* **Work instructions**
From the entries that follow, extract each line holding the string "Succulents".

* **Extracted material**
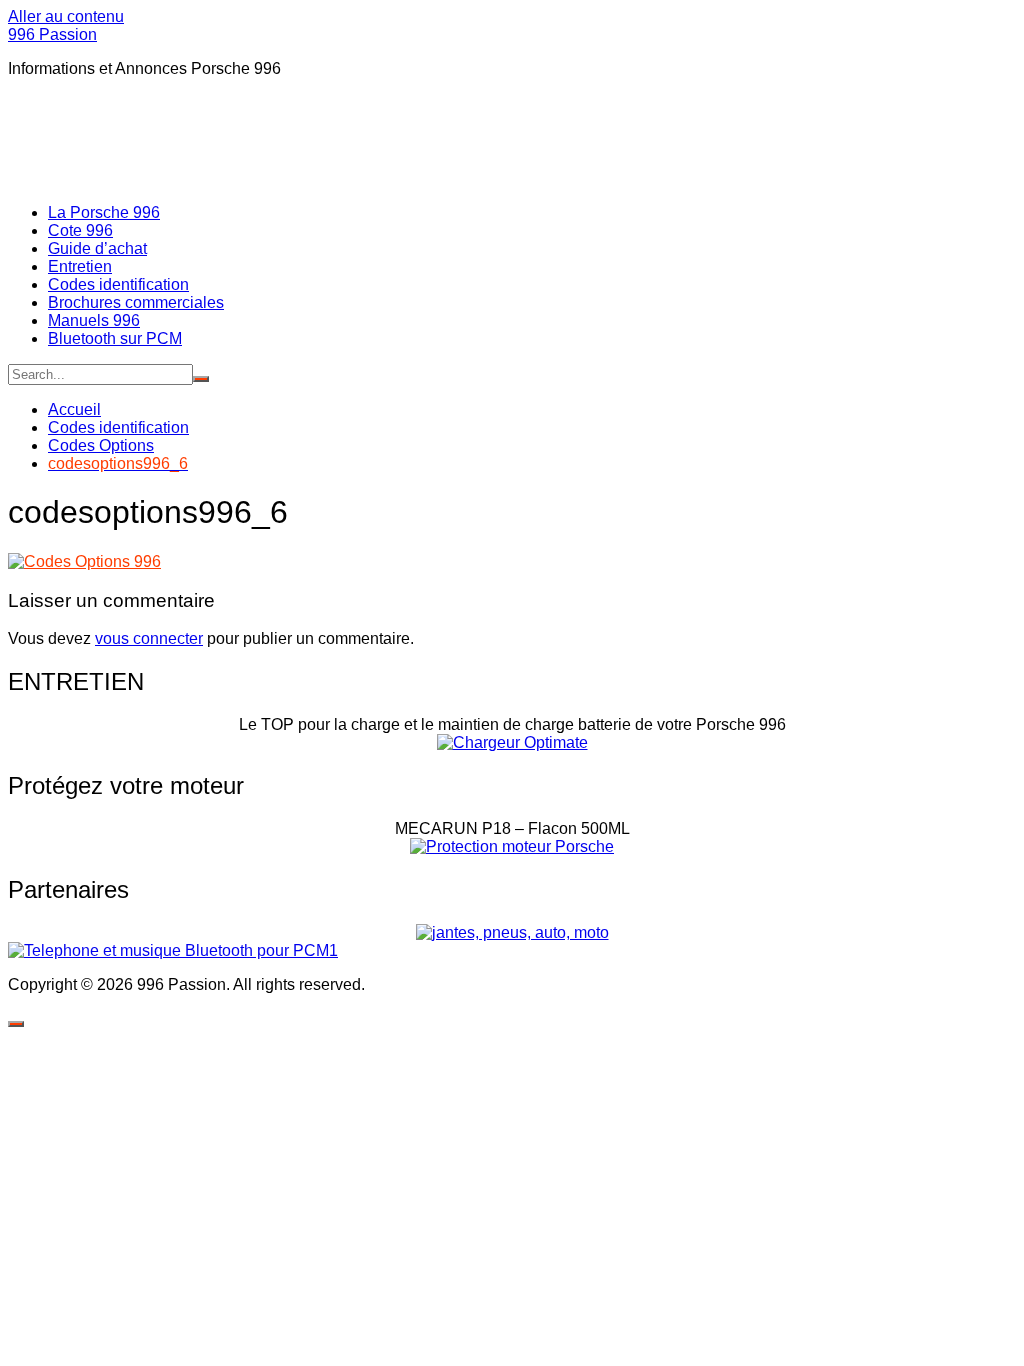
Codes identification (118, 284)
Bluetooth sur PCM (115, 338)
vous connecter (149, 638)
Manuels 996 (94, 320)
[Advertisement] (372, 139)
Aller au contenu (66, 16)
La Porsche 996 (104, 212)
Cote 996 (80, 230)
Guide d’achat (97, 248)
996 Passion (52, 34)
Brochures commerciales (136, 302)
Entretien (80, 266)
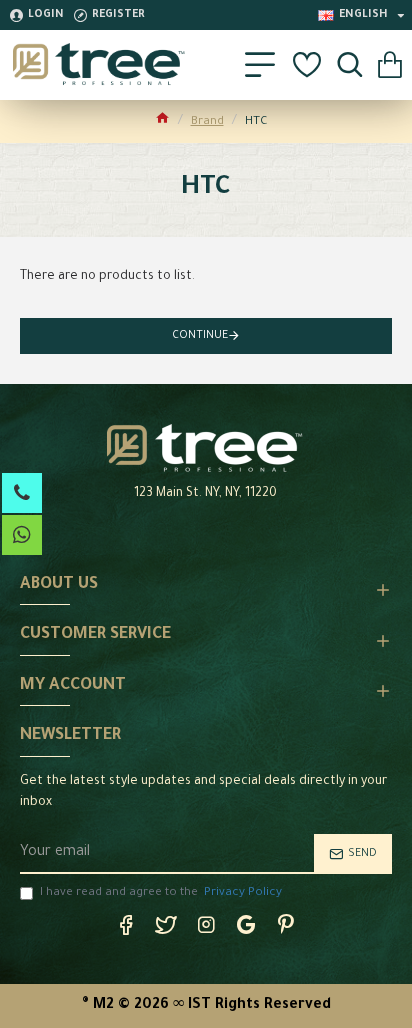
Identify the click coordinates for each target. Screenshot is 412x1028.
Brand (207, 122)
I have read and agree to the (161, 893)
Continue (200, 336)
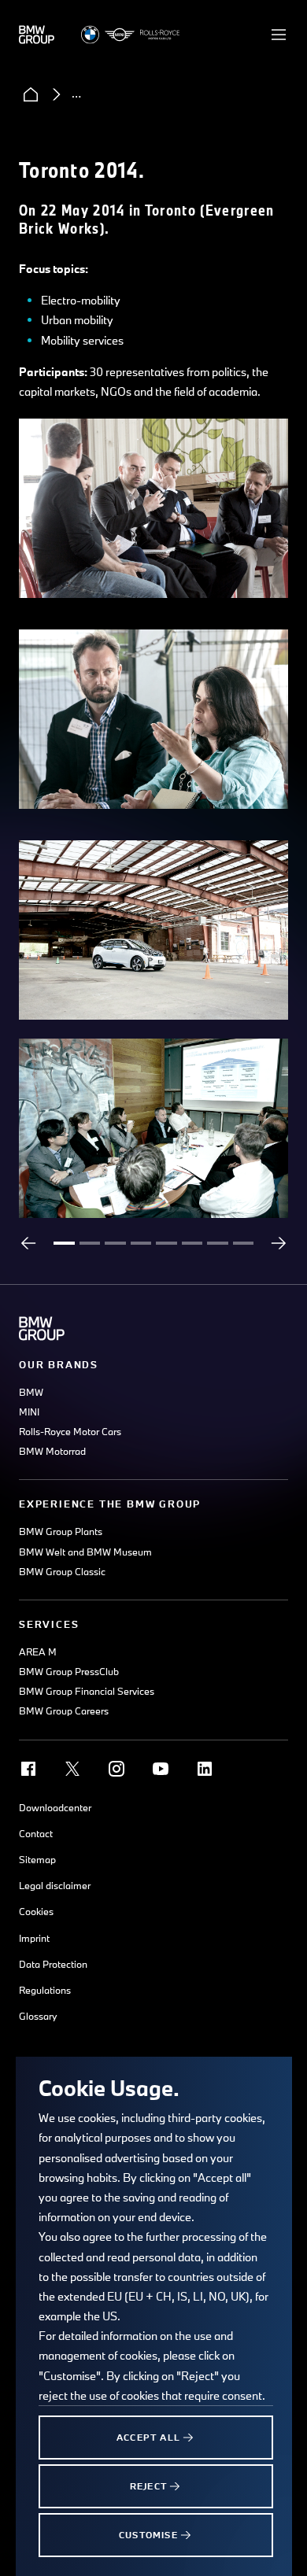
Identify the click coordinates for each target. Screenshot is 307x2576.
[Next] (278, 1243)
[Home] (30, 94)
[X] (72, 1768)
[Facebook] (28, 1768)
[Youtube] (160, 1768)
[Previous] (28, 1243)
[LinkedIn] (204, 1768)
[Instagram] (116, 1768)
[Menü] (278, 34)
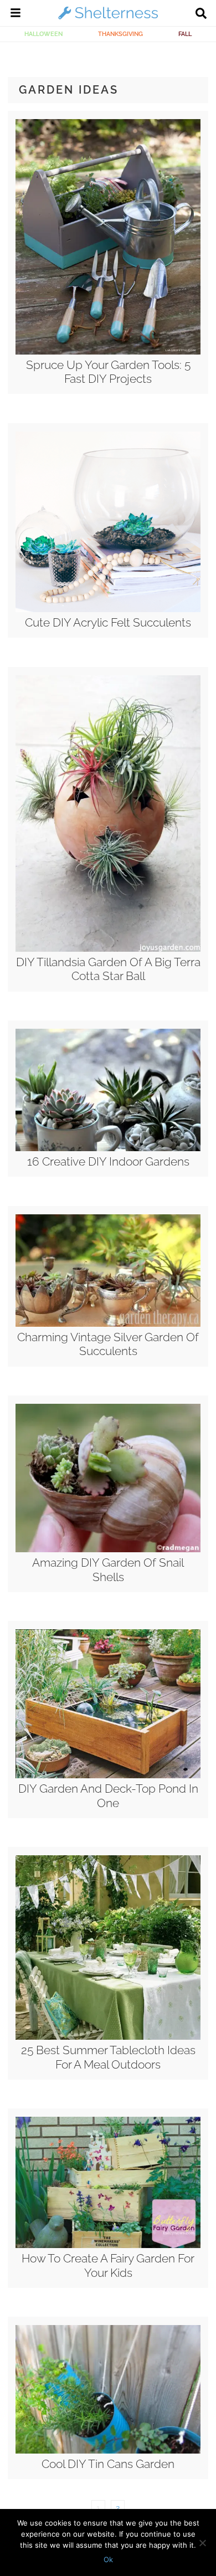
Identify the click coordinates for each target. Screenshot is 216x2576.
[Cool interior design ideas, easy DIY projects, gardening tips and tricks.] (108, 18)
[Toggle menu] (15, 14)
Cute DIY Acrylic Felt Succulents (108, 622)
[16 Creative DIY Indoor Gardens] (108, 1148)
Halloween (43, 34)
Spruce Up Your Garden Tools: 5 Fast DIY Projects (108, 372)
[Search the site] (201, 14)
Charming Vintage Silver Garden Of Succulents (108, 1344)
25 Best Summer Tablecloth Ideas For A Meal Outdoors (108, 2057)
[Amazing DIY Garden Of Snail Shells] (108, 1549)
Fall (185, 34)
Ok (108, 2559)
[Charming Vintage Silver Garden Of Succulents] (108, 1324)
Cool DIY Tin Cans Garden (108, 2464)
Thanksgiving (120, 34)
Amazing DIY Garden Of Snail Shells (108, 1569)
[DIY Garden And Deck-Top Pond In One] (108, 1775)
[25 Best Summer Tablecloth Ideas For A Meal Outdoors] (108, 2037)
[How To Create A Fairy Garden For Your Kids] (108, 2245)
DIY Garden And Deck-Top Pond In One (108, 1795)
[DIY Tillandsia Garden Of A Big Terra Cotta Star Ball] (108, 949)
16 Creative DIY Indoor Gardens (108, 1161)
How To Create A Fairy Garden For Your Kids (108, 2265)
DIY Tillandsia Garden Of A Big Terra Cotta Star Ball (108, 969)
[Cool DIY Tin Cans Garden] (108, 2450)
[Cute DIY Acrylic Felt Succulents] (108, 609)
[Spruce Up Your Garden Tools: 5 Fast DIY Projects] (108, 351)
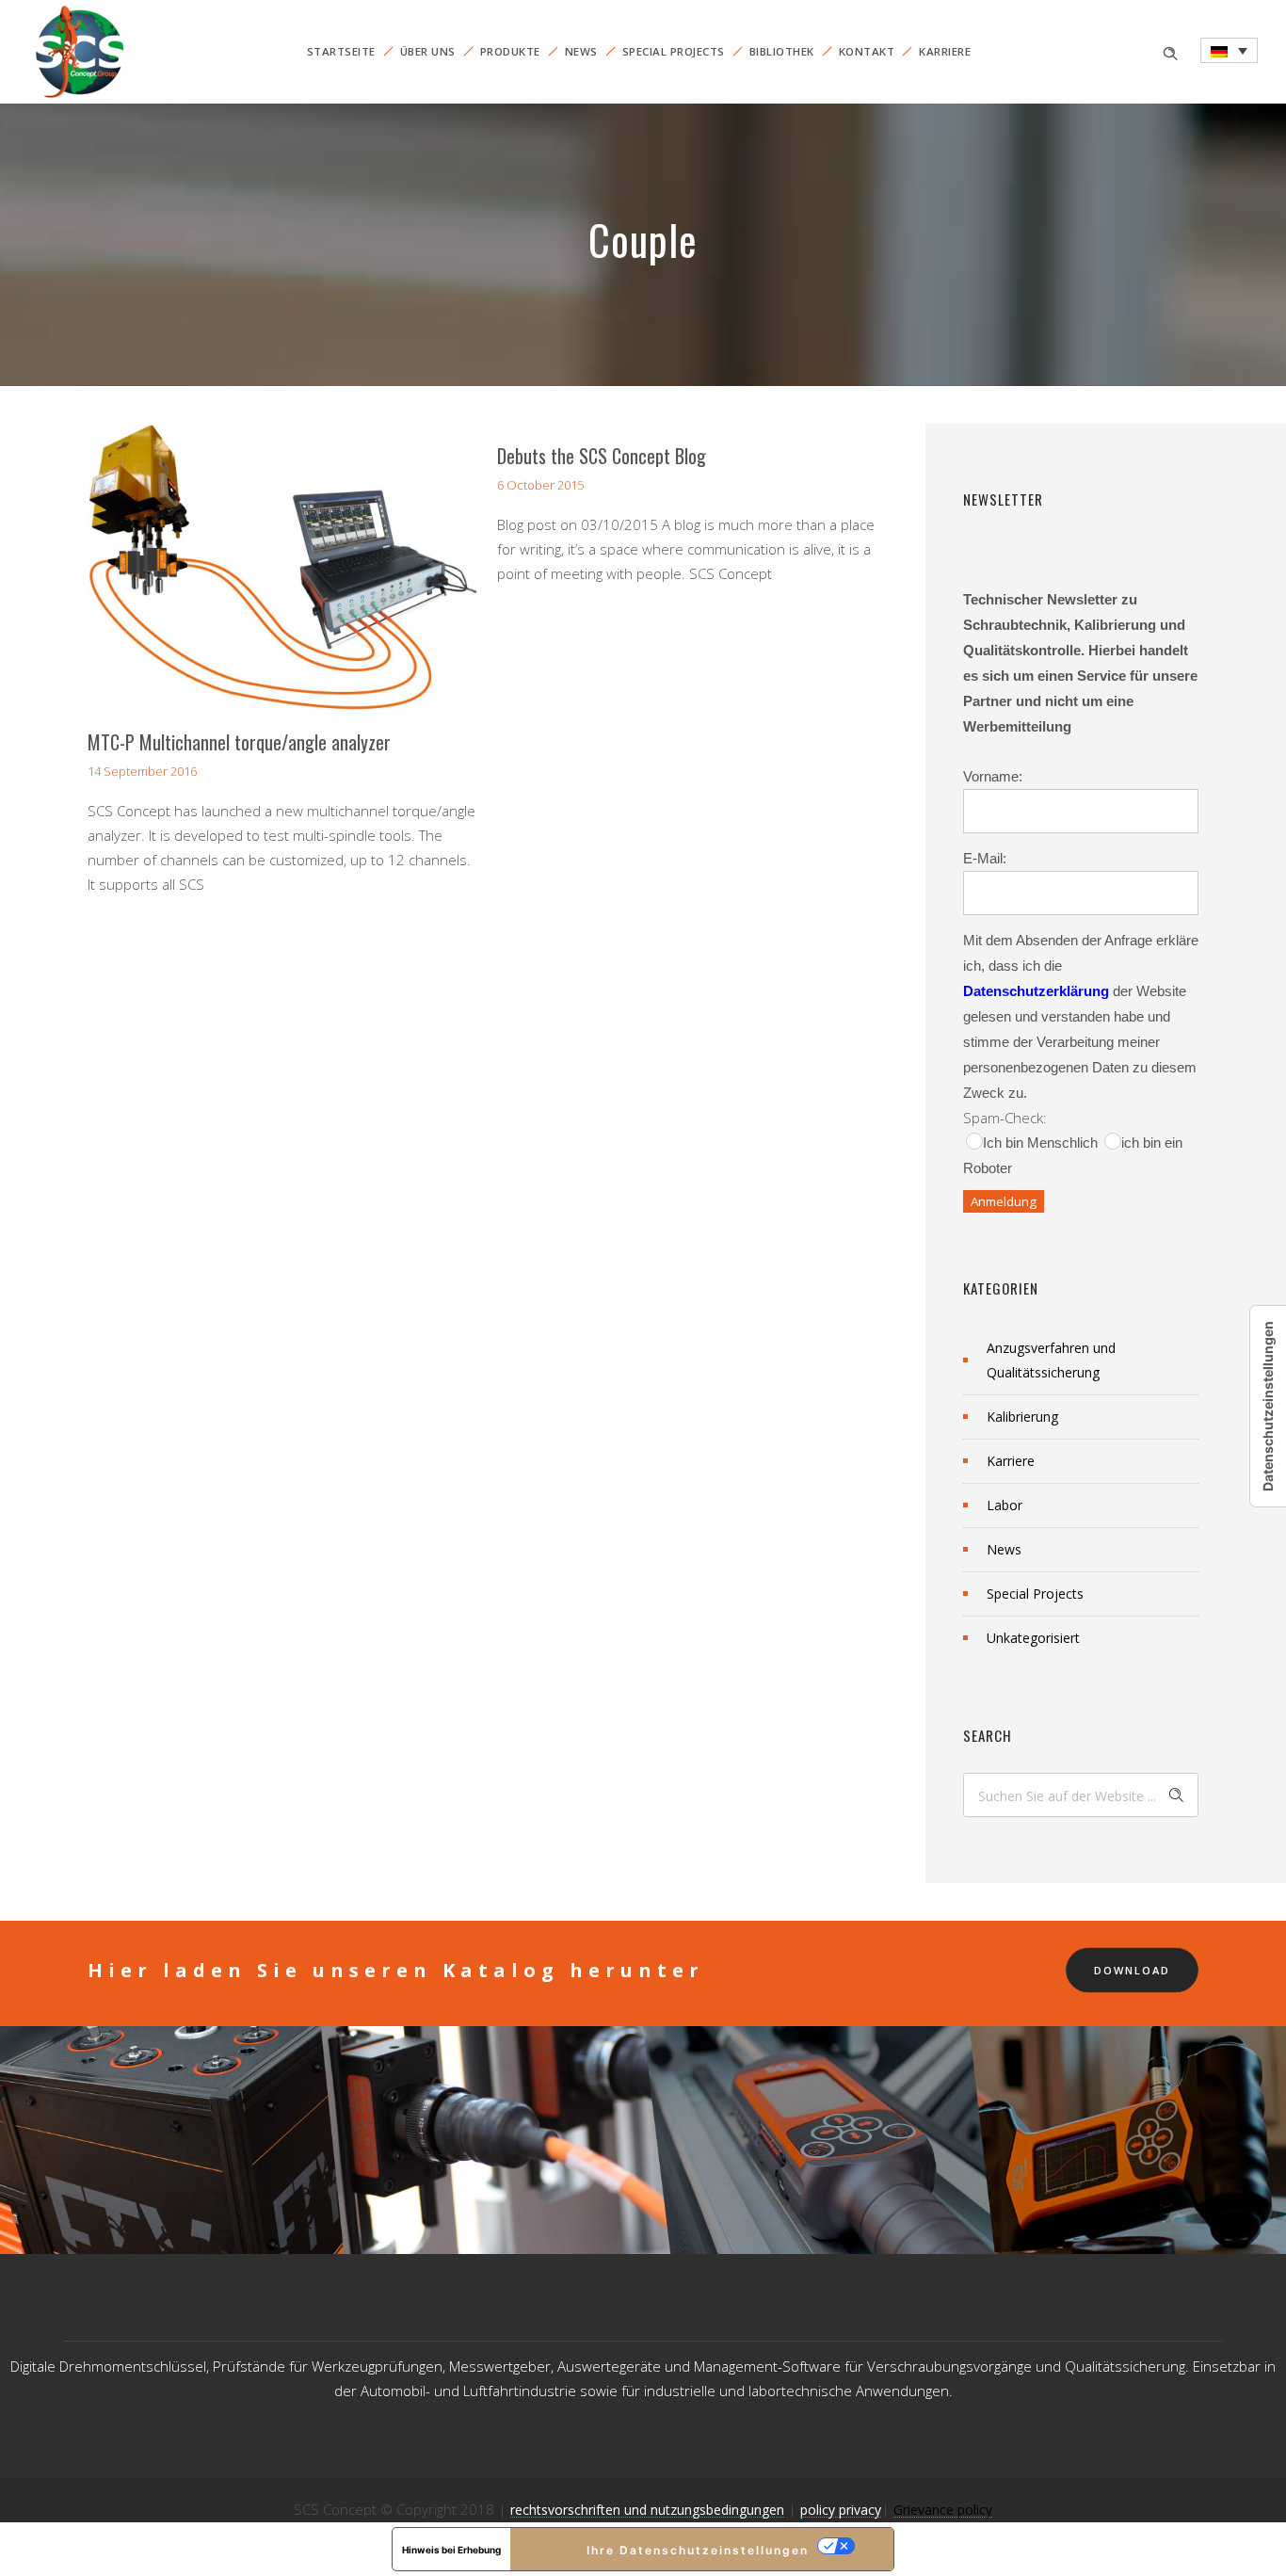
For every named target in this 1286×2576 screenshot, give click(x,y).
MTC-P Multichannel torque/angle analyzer (239, 742)
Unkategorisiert (1033, 1638)
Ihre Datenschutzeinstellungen (698, 2550)
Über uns (428, 51)
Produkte (510, 51)
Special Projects (673, 51)
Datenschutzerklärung (1036, 991)
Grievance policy (942, 2510)
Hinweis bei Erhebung (451, 2549)
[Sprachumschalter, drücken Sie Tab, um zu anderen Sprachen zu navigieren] (1229, 50)
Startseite (341, 51)
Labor (1004, 1505)
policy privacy (840, 2510)
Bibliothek (781, 51)
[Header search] (1170, 51)
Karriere (945, 51)
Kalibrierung (1022, 1416)
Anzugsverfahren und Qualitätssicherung (1051, 1360)
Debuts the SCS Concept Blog (601, 456)
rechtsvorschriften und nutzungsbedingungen (647, 2510)
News (581, 51)
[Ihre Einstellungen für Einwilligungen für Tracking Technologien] (1268, 1406)
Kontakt (867, 51)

* **Solution for this exercise**
Cute DIY Acrylic Felt Succulents (108, 622)
Charming Vintage Silver Garden Of Succulents (108, 1344)
[Charming Vintage Silver Garden Of Succulents] (108, 1324)
[Cute DIY Acrylic Felt Succulents] (108, 609)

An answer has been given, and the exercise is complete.